↓↓↓

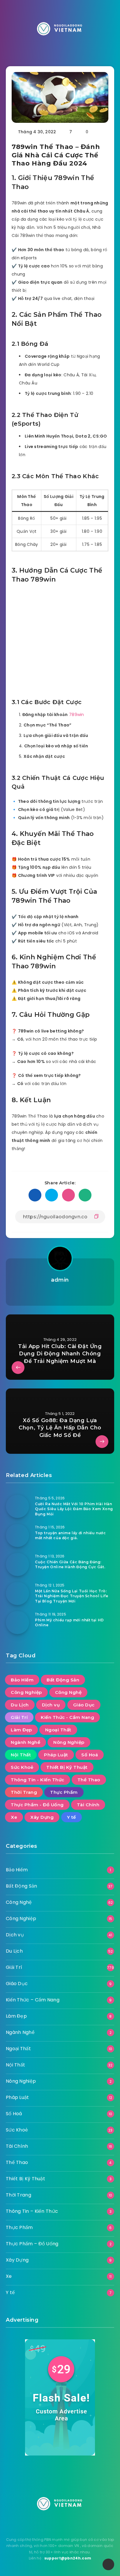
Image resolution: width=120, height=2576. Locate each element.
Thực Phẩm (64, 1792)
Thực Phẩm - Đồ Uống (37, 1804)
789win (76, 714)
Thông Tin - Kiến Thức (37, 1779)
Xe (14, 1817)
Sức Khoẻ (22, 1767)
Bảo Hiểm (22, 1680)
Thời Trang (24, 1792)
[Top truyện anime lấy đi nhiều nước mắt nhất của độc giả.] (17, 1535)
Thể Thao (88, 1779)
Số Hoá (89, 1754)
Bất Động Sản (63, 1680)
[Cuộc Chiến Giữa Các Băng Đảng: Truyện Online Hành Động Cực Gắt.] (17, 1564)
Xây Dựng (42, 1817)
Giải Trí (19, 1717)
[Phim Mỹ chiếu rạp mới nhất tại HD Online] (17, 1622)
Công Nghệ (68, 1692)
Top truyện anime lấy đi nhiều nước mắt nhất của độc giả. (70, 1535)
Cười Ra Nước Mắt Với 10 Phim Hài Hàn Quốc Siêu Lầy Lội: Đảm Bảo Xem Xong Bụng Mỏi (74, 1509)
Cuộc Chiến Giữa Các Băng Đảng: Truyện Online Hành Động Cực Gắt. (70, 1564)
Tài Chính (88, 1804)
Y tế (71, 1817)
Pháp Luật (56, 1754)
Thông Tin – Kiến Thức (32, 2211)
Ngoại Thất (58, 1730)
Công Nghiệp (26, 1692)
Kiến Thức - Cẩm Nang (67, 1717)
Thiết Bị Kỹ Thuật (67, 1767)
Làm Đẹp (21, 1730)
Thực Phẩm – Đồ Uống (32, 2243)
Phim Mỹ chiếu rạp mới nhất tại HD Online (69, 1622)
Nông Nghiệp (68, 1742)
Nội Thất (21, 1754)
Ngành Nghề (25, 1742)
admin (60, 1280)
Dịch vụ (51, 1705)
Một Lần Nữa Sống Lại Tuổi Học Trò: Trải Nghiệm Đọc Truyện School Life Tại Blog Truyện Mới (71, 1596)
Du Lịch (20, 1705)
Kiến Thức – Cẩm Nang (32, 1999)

↑↑↑

### Exercise aim
Here the job is to output the lines from the top of the listing through the line holding "Pháp Luật (56, 1754)", word for word and without pictures.

### Exercise output
Image resolution: width=120, height=2576. Locate each element.
Thực Phẩm (64, 1792)
Thực Phẩm - Đồ Uống (37, 1804)
789win (76, 714)
Thông Tin - Kiến Thức (37, 1779)
Xe (14, 1817)
Sức Khoẻ (22, 1767)
Bảo Hiểm (22, 1680)
Thời Trang (24, 1792)
[Top truyện anime lấy đi nhiều nước mắt nhất của độc giả.] (17, 1535)
Thể Thao (88, 1779)
Số Hoá (89, 1754)
Bất Động Sản (63, 1680)
[Cuộc Chiến Giữa Các Băng Đảng: Truyện Online Hành Động Cực Gắt.] (17, 1564)
Xây Dựng (42, 1817)
Giải Trí (19, 1717)
[Phim Mỹ chiếu rạp mới nhất tại HD Online] (17, 1622)
Công Nghệ (68, 1692)
Top truyện anime lấy đi nhiều nước mắt nhất của độc giả. (70, 1535)
Cười Ra Nước Mắt Với 10 Phim Hài Hàn Quốc Siêu Lầy Lội: Đảm Bảo Xem Xong Bụng Mỏi (74, 1509)
Cuộc Chiến Giữa Các Băng Đảng: Truyện Online Hành Động Cực Gắt. (70, 1564)
Tài Chính (88, 1804)
Y tế (71, 1817)
Pháp Luật (56, 1754)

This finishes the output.